What do you think when you see this image?

Some may think this is a very overused image. 

Perhaps it’s a cliché.  It’s over-done.  It over-simplifies something that isn’t simple at all. 

But about two years ago, those of us in Chicago learned, or re-learned, how a group of young white men from Mississippi sent a decoy group to board a plane, then drove out of their way, across their state border, and came to the frigid north in March, just so they could play a ball game.  

And that meant a white player shaking hands with a Black player at center court.
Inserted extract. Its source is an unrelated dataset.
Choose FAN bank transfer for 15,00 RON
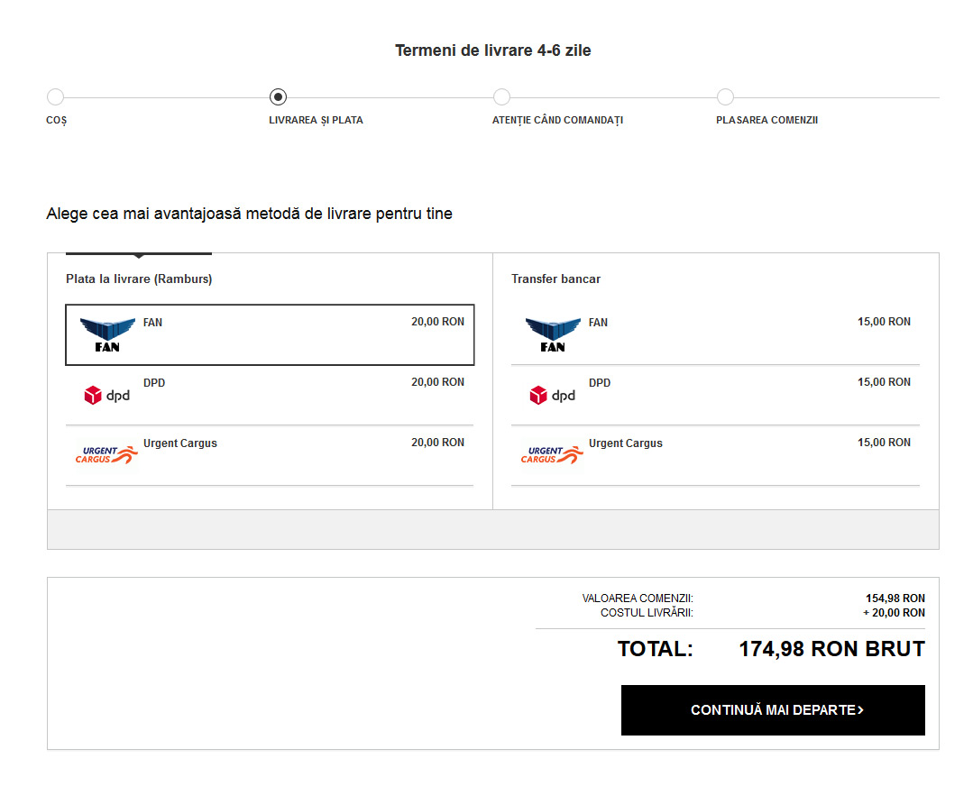The height and width of the screenshot is (795, 973). pos(715,334)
For the whole country to see.  Including the Governor of Mississippi who had forbid them to leave their state precisely because he didn’t want them to compete with Black athletes.

When Loyola beat Mississippi State, the Chicago school went on to win the NCAA championship;  so far, the only Chicago college to capture such an honor.  A stirring reminder of that achievement reverberates throughout Loyola’s Gentile Arena whenever the Ramblers reach 63 points: the student section chants “six – ty  three,  six – ty  three.”  

Many have argued how significant or insignificant that game was.  Against a backdrop of Civil Rights issues that were yet to be addressed, and the violence and economic hardship that continued, how much did that game change? 

But in 2011, when Jerry Harkness attended Joe Dan Gold’s funeral in Kentucky, there, next to the casket was a picture.  It was from 1963, of the two of them shaking hands at the beginning of the “Game of Change” – a game that the Governor had tried to stop by issuing an injunction, and that had been overridden by a handshake.